##### TEXT FOR ANALYSIS #####

The eight-year tenure of ECB President Mario Draghi will come to an end in late October, and it remains unclear who will succeed the Italian in the top ECB job. But irrespective of who ultimately takes over the ECB reins in November, we are anticipating a continuation of the current ultra-expansionary monetary policy. Why? Because the direction of monetary policy of the Eurozone’s central bank is not set by the President alone, but by the Governing Council as a whole. In other words, even the staunchest monetary policy hawk would not be able to bring about any immediate change in direction.
However, the next few weeks will involve not just a search for a successor to ECB President Draghi, but also a replacement for EU Commission President Jean-Claude Juncker, who is likewise nearing the end of his term. According to an unwritten rule, these two key EU positions should not be held by representatives of the same European country at any one time. As the European Parliament is expected to vote on the next EU Commission President at the start of July, the outcome of this game of “personnel poker” will have repercussions for the appointment of the new ECB president.
In addition to Bundesbank President Jens Weidmann, two French candidates (Franҫois Villeroy de Galhau/Benoît Coeuré) and two Finns (Olli Rehn/Erkki Liikanen) are being touted as potential successors to Draghi. According to surveys, French central bank head Villeroy de Galhau is currently the front runner to fill the position of ECB President. de Galhau has recently stressed that he would do everything in his power (“whatever it takes”) to save the euro, and is therefore the “continuity candidate” with regard to the ECB’s monetary policy course. By contrast, Bundesbank head Weidmann is viewed as an outsider to succeed Draghi. Even if he has recently come to accept the ECB’s bond purchase programme, financial market players continue to have reservations about Weidmann. Specifically, there is a fear that he would not respond to a crisis scenario with a “whatever it takes” speech. If none of the candidates from Europe’s two largest economies makes it through, a Finnish ECB President would be a feasible compromise. In such a scenario, financial market participants see former ECB Governing Council member Liikanen as a possible option.

##### GIVEN INFORMATION #####

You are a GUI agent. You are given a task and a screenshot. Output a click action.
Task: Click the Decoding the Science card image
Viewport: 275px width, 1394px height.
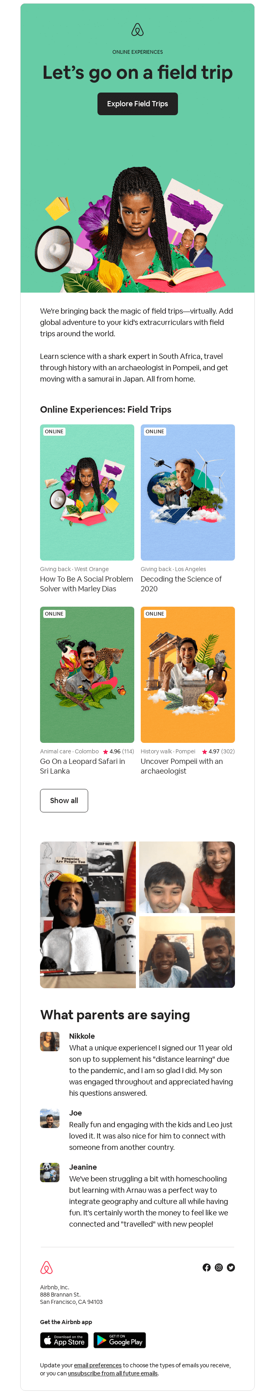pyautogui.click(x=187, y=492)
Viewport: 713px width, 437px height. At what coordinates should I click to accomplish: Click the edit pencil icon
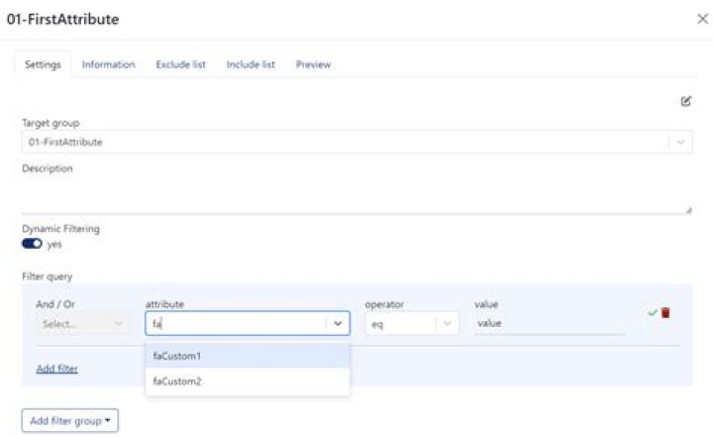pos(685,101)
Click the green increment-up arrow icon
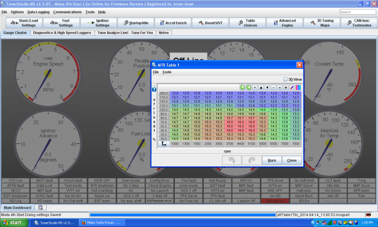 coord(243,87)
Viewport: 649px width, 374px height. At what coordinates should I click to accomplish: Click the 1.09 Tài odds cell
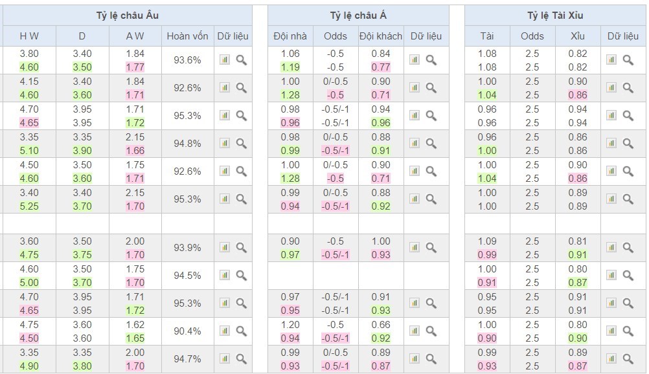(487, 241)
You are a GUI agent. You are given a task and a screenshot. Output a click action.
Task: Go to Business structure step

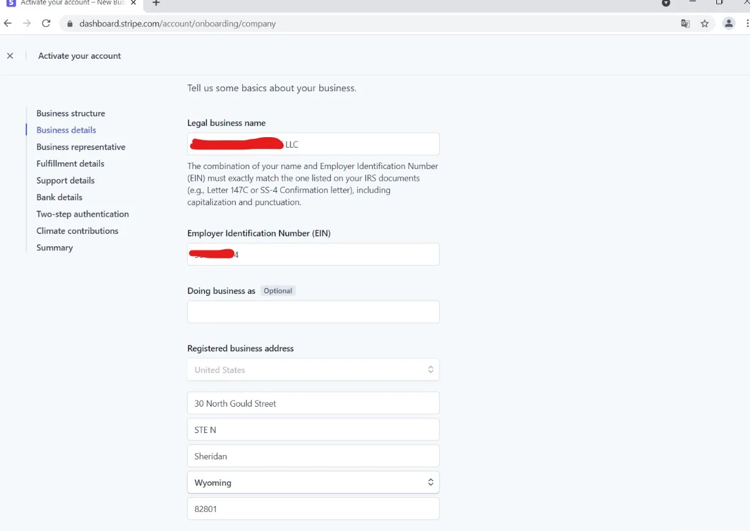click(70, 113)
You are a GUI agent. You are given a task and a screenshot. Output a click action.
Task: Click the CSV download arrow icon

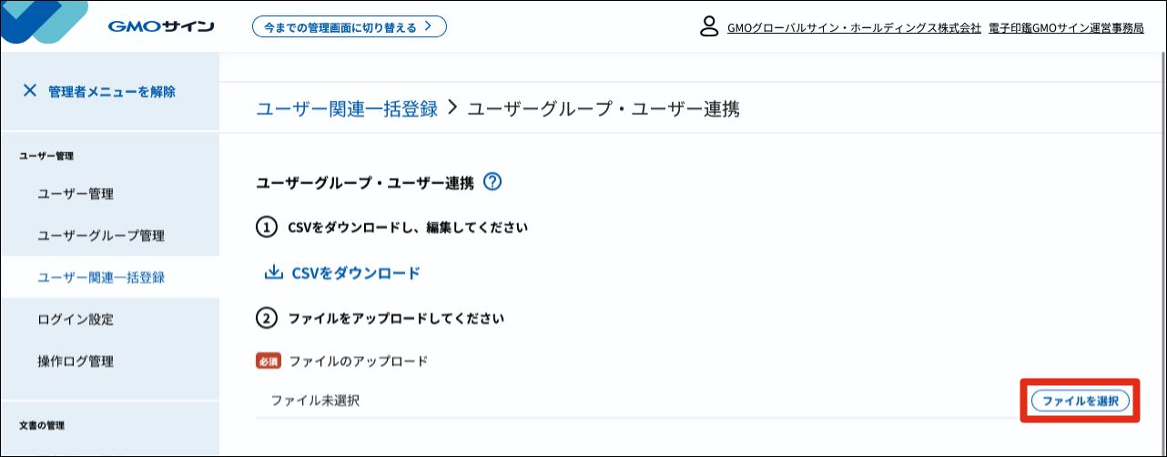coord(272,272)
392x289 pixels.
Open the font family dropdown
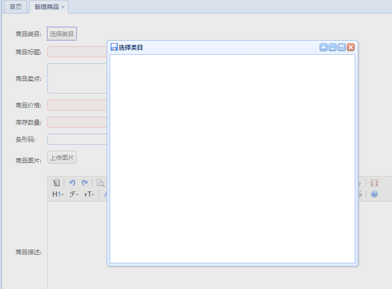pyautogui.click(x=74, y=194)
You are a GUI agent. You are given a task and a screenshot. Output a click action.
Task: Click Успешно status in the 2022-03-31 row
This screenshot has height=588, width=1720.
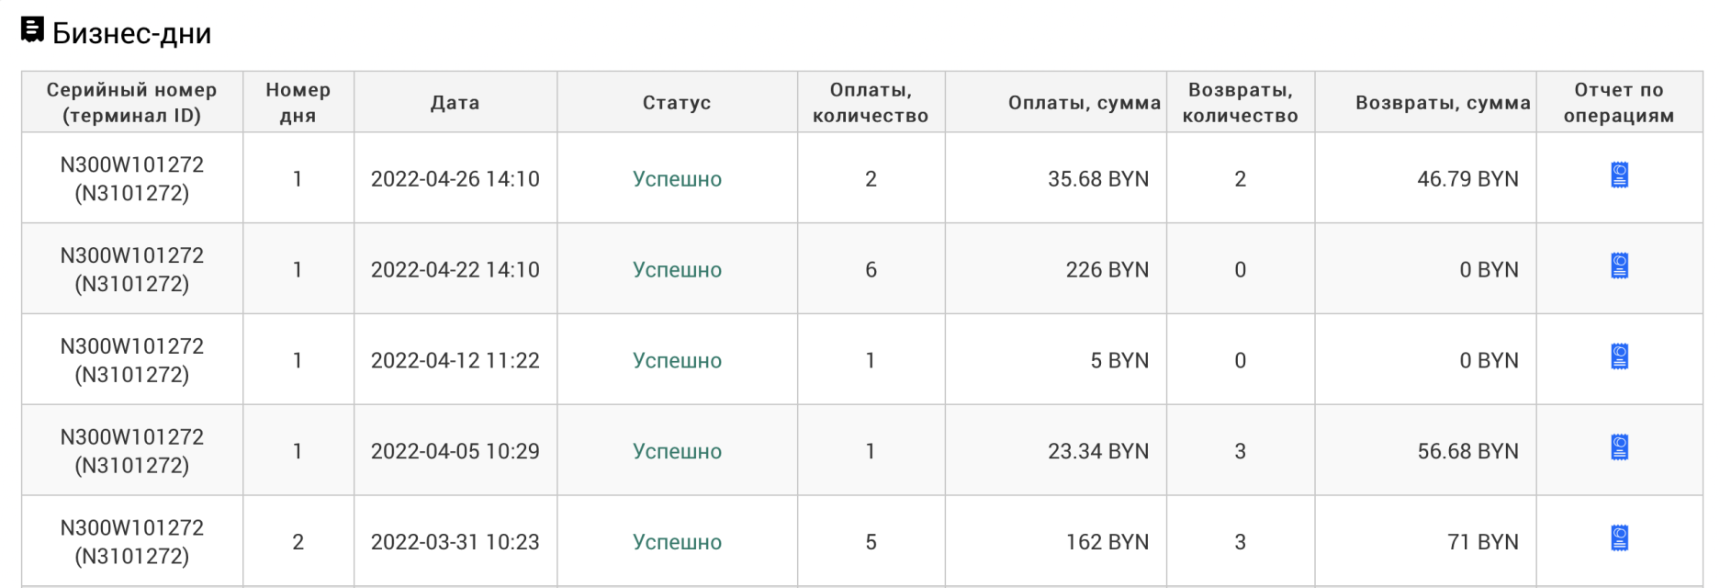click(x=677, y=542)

#####

_WHAT YOU NEED TO DO_.
1. In the ECB succession text, turn the paragraph beginning "However, the next few weeks" into a short bulleted list that keeps its main facts.
2. According to the ECB succession text, who is the front runner for ECB President in surveys?
3. List every person the ECB succession text names as a potential successor to Draghi.

_RESULTS IN ORDER_.
1.
- Over the next few weeks, a successor must be found both for ECB President Draghi and for EU Commission President Jean-Claude Juncker, whose term is also ending.
- Under an unwritten rule, representatives of the same European country should not hold these two key EU positions at the same time.
- The European Parliament is expected to vote on the next EU Commission President at the start of July.
- That "personnel poker" outcome will therefore affect the appointment of the new ECB president.

2. French central bank head Villeroy de Galhau.

3.
- Jens Weidmann
- François Villeroy de Galhau
- Benoît Coeuré
- Olli Rehn
- Erkki Liikanen